Well, it’s about the economy, stupid, you might say. So, if that’s true, this time we only have to go back 6 years to 2009. If you’ll remember, the economy was crumbling under the weight of a vastly over-inflated housing market. The unemployment rate shot up to 10.5%. Today, it’s down to 5.3%. It seemed as if almost the entire housing market was “underwater,” i.e. homeowner’s mortgages war far higher than the property could sell for. People, by the droves, were abandoning their homes, i.e. walking away and leaving the banks holding what became useless paper. Today, the term-mortgages underwater- is seldom used as the housing market has begun to stabilize, with reality prices headed back up. Of course, there are still serious economic weaknesses, such as stagnant wages for middle class workers, or our mounting national debt.
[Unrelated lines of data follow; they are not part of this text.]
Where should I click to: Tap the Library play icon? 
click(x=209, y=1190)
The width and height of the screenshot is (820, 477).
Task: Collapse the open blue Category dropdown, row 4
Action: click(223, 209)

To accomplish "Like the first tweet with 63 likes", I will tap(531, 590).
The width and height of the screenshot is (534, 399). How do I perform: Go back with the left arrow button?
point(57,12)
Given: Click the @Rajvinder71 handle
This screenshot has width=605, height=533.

But compared to where we were a mere 6 years ago, vast strides have been accomplished.
Well, you might further say, if it’s not the economy, then it’s about foreign affairs. Yes, the threat of terrorism from Mid-Eastern Islamic fanatics is a constant worry, as well as, a rather poorly drafted nuclear agreement with Iran. But we should be comforted by the knowledge that we have the military capability to destroy both the Islamic-Jihadist infrastructure, as well as Iran’s nuclear capabilities should we decide to so deploy our forces. Perhaps the next president might decide to do just that.
Don’t get me wrong. This country has some very deep-seated problems, which I will be the first one to attest to. Almost all my blogs have been to examine those problems, and perhaps offer-up potential solutions. It may take a lengthy span of time and evolution, but most of the serious stuff troubling us today is solvable through rationality and wisdom. So when something like 70% of Americans pessimistically believe our future in indeed dark and bleak, I can’t help but feel that they’re acting a lot like my cat Joey. Welcome to the USA, the kvetching nation.